[Stored items from a collection]
┄┄┄┄┄┄┄┄┄┄

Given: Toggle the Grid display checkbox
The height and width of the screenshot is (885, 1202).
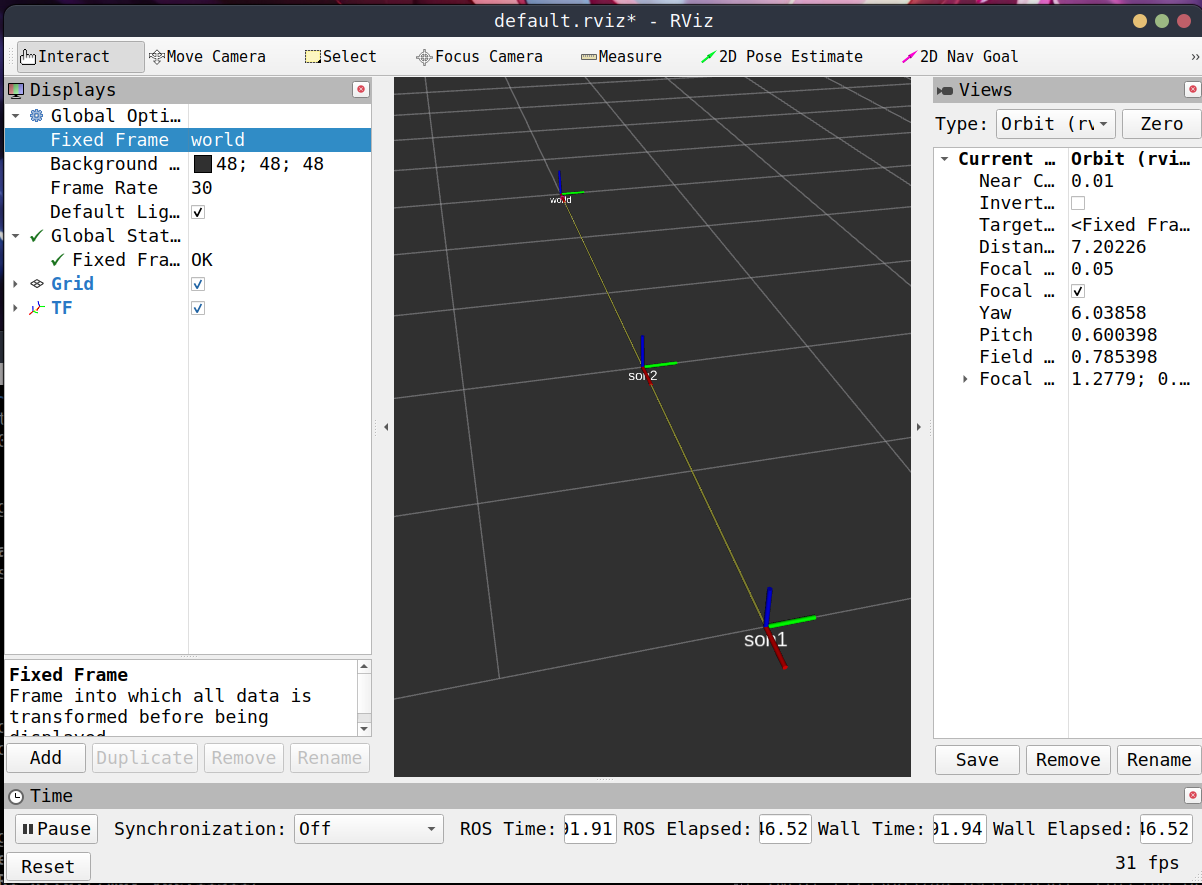Looking at the screenshot, I should 198,284.
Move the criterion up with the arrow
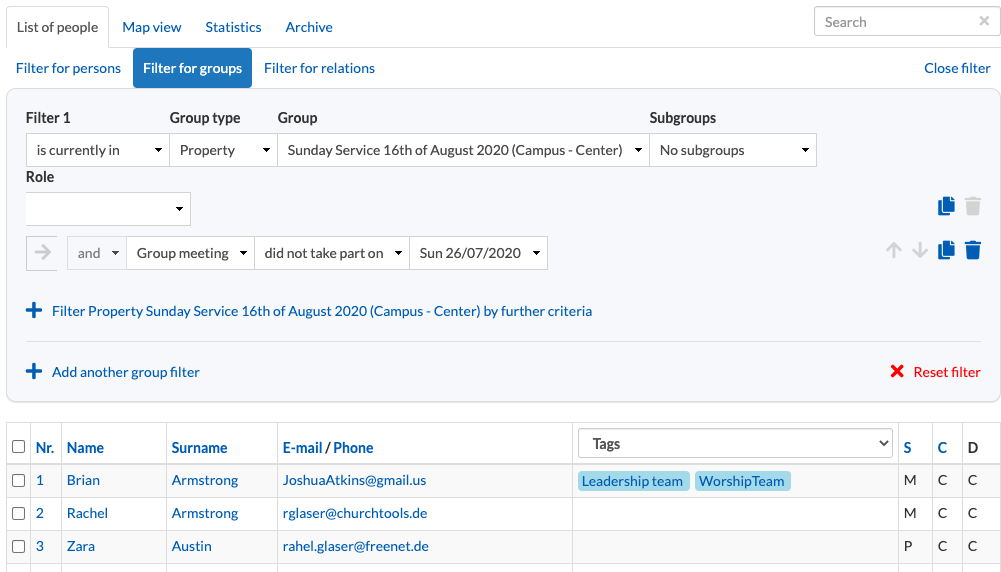The width and height of the screenshot is (1001, 572). (894, 250)
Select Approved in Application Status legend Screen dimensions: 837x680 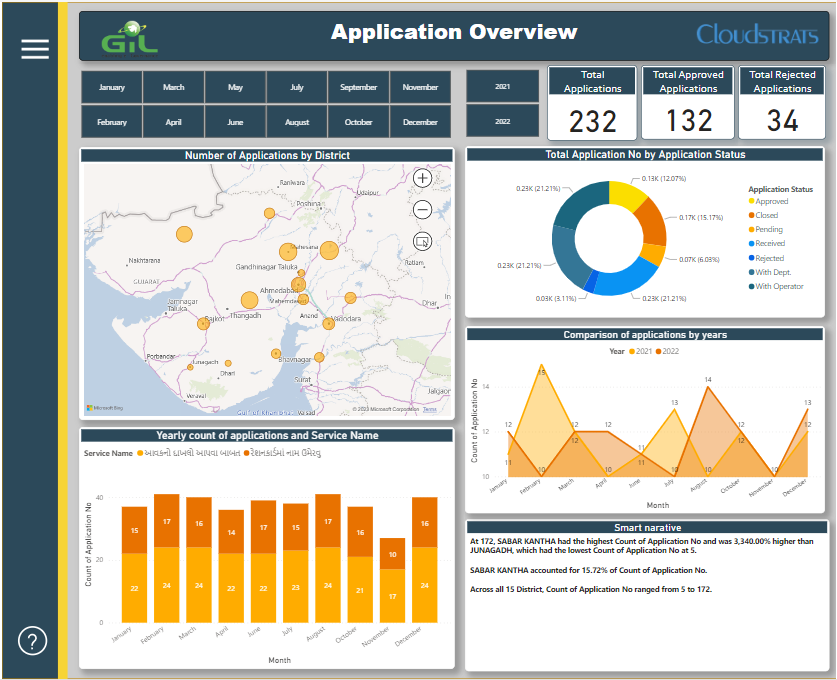tap(771, 202)

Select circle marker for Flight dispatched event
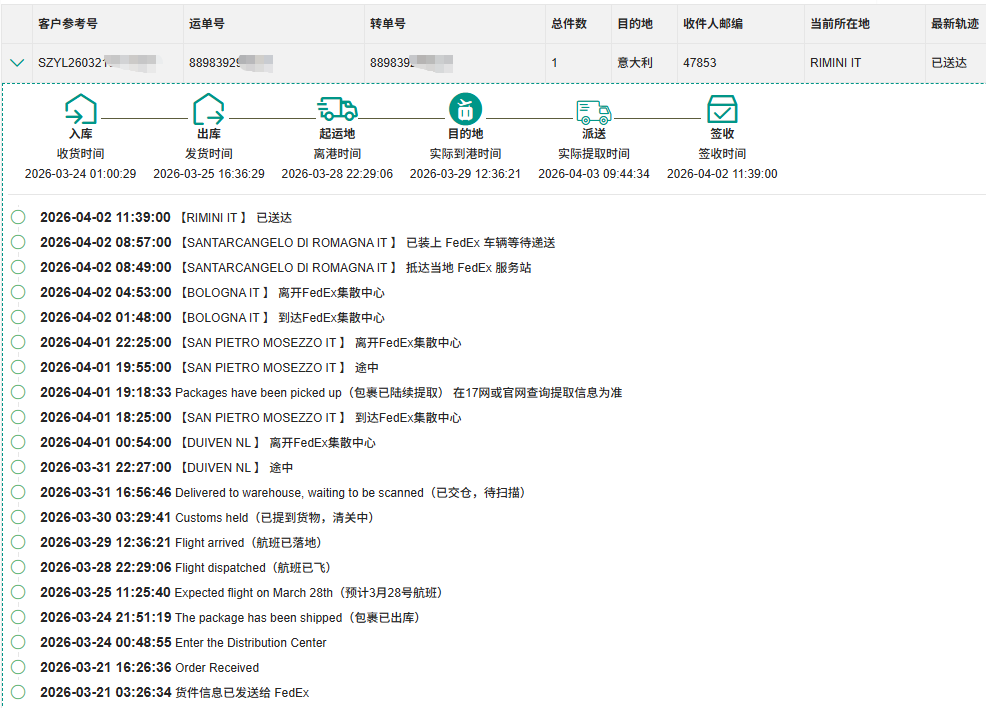18,567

┄┄┄┄┄┄┄┄┄┄

§ Required action:
What is needed is an exact copy of the lines from the one with "Select circle marker" through the end of the data above, both included, minus any pictures.

§ Response below:
Select circle marker for Flight dispatched event
18,567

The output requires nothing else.